As the crypto market experienced a quick recovery and NFT popularity is causing a booming market, the DeFi market is growing up to 18% this month. This DeFi market popularity reflects users’ understanding that smart contracts can replace the traditional loan system.
This is observed from the adoption revelation happening with the private investors. They now prefer to have their funds locked in a decentralized platform than in the traditional financial network. As such, there is an increased institutional adoption across various sectors. This is bringing DeFi to the next growth phase.
The smart contract functionality available on the Ethereum blockchain gave DeFi the required soft landing to build its ecosystem. This provides the Ethereum blockchain with an edge over other platforms. Looking into the potentials of DeFi, many blockchains now incorporate smart contract functionality. They are achieving this by leveraging layer-1 or layer-2 solutions.
Some of these networks are Avalanche, Binance Smart Chain, Polygon, Solana, and others. Not long ago, the Cardano network incorporated a smart contract in their Alonzo hard fork. Despite these networks experiencing organic growth, the gas fees on the Ethereum blockchain contribute to this. The London hard fork launch helps enhance scalability and causes gas fees reduction.
In the past weeks, the Ethereum network has experienced a big spike in its average transaction fee despite the fees not being as outrageous as during the May bull run. Between September 7 and September 27, the gas price increased by 16%.
It is widely known that the NFT congestion has contributed to the increase in the Ethereum gas fee. This has helped accelerated other networks’ adoption within the space. Ethereum is becoming more scalable due to the layer-2 solutions being deployed.
NFT popularity is growing, and it is contributing to the growth in the DeFi space. Dappradar revealed that this exponential growth experienced a huge increase in trading volume of about 704% increment in about six months before extending to 54X the former increment every year.
Alternate blockchains are now in competition with the Ethereum network in NFT sales. Meanwhile, the major sales happened on the Ethereum network at the beginning of the year. But blockchains like Avalanche, Solana and Polygon now compete with the Ethereum blockchain. Recently, Solana network experienced its biggest NFT sales of Solana Monkey Business worth over $2,100,000.
Amidst all these developmental races, there are skeptics in the NFT space. They question its sustainability due to the rapid growth happening in the space. Meanwhile, NFTs have more values than being attached to JPEGs or images. NFTs can be adapted into different industries beyond digital assets like establishing ownership of collectibles or fractionalized assets.

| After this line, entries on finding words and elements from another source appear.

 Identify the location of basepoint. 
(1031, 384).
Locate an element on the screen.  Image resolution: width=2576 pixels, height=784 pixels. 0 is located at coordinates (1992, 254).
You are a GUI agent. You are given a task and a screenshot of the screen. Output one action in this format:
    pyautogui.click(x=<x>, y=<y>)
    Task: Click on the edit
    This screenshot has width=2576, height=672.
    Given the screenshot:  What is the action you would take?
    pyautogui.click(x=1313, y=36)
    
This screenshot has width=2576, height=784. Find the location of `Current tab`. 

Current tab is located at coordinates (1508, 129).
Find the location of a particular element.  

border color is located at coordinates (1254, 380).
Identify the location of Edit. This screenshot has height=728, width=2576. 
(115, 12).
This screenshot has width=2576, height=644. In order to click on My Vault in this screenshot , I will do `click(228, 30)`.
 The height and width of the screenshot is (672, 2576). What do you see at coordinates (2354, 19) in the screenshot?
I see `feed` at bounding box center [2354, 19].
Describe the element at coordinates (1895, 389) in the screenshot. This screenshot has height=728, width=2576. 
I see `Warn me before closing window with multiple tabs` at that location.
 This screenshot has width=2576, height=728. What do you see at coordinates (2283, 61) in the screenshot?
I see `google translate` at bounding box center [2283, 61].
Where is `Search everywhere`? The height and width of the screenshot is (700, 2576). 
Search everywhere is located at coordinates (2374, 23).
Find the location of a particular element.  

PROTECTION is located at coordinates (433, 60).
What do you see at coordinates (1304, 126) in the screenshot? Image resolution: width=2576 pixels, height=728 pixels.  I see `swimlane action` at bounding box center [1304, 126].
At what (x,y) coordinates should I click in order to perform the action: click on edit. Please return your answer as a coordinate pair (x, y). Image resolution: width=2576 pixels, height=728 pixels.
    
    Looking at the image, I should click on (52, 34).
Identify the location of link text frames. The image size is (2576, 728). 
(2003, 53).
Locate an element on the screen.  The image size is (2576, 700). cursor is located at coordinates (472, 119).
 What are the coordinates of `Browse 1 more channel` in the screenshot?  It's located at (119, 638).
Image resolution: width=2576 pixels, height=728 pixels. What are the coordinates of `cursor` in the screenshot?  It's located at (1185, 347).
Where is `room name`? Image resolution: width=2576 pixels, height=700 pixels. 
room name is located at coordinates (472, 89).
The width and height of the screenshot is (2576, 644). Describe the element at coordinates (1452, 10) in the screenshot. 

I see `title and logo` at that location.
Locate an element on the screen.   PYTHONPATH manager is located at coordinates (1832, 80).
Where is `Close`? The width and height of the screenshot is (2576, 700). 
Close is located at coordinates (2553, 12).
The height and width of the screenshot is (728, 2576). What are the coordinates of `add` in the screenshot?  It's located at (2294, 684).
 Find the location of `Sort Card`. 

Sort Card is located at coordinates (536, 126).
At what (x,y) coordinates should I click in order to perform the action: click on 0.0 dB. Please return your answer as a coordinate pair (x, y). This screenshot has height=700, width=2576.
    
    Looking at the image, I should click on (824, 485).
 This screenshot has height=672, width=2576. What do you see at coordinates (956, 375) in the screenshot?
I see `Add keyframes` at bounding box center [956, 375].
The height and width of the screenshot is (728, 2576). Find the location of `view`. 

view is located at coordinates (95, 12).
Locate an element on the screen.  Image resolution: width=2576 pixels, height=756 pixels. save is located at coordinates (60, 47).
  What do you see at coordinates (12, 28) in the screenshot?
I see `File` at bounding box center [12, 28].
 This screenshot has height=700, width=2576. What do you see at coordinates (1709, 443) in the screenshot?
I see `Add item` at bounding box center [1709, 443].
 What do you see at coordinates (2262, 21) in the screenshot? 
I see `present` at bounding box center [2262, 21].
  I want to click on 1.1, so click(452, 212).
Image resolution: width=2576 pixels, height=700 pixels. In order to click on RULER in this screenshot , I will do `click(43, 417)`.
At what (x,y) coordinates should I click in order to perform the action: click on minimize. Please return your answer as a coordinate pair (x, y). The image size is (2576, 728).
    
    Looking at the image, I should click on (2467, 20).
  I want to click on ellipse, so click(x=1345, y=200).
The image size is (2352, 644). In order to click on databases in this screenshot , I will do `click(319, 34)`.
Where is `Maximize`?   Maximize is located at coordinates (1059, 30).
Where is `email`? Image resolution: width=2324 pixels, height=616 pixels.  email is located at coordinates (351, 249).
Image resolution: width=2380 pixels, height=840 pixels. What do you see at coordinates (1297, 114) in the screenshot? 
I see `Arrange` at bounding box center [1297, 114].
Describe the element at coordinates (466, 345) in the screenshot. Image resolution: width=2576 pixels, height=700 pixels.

The DeFi Ecosystem Setbacks
Despite the accelerated growth occurring in the DeFi ecosystem, different setbacks are impeding its expansion. This causes various exploits and hacks cases due to the misunderstanding existing in the space and the unethical activities of some individuals.
An instance is what happened with DeFi during the last days of September. Compound Finance announced a token distribution bug in its new development of Proposal 062 implementation. Due to this bug, users mistakenly received about seventy million dollars of COMP tokens.
Meanwhile, this places another COMP tokens worth $65 million at risk because the updated code won’t work until after three days, resulting from a time-lock. As a result, the bug made a sum of $162,000,000 become a giveaway, costing Compound Finance a huge sum. However, the protocol proposed to fix this during the early week of October.
Another case was Bittfinex experienced while trying to make a transaction on the Ethereum blockchain. A technical error made Bittfinex paid more than $23,000,000 as a transaction fee to send Tether (USDT) worth $100,000 to DiversiFi—a layer-2 subsidiary platform—on the Ethereum blockchain. Thanks to the goodwill of the miner that refunded the funds.
Despite the promise DeFi holds for the future of finance and the economy, these widely distributed setbacks such as bugs and hacks can make it detrimental for institutional adoption. As a result, retail investors are more at risk of financial loss because they do not have the sophisticated tools and institutional knowledge investors possess. Meanwhile, institutional investors are models for retail investors.
Priorities from Observation
Despite having the required sophistication and knowledge, institutions will not make the quantum leap into DeFi. Rather, they will observe the market, witness the market cap growing due to retail involvement and keep tapping into the economic opportunities DeFi presents.
This will lead to their entrance into the space and will push DeFi to the mainstream discussion groups. This visibility will increase retail familiarity, participation, and exploration. As much as there are instances of setbacks, they are only scratches on the surface. The DeFi market keeps evolving while revolutionizing the financial industry.
This independence and innovation DeFi protocols bring its users will further accelerate the growth of the space.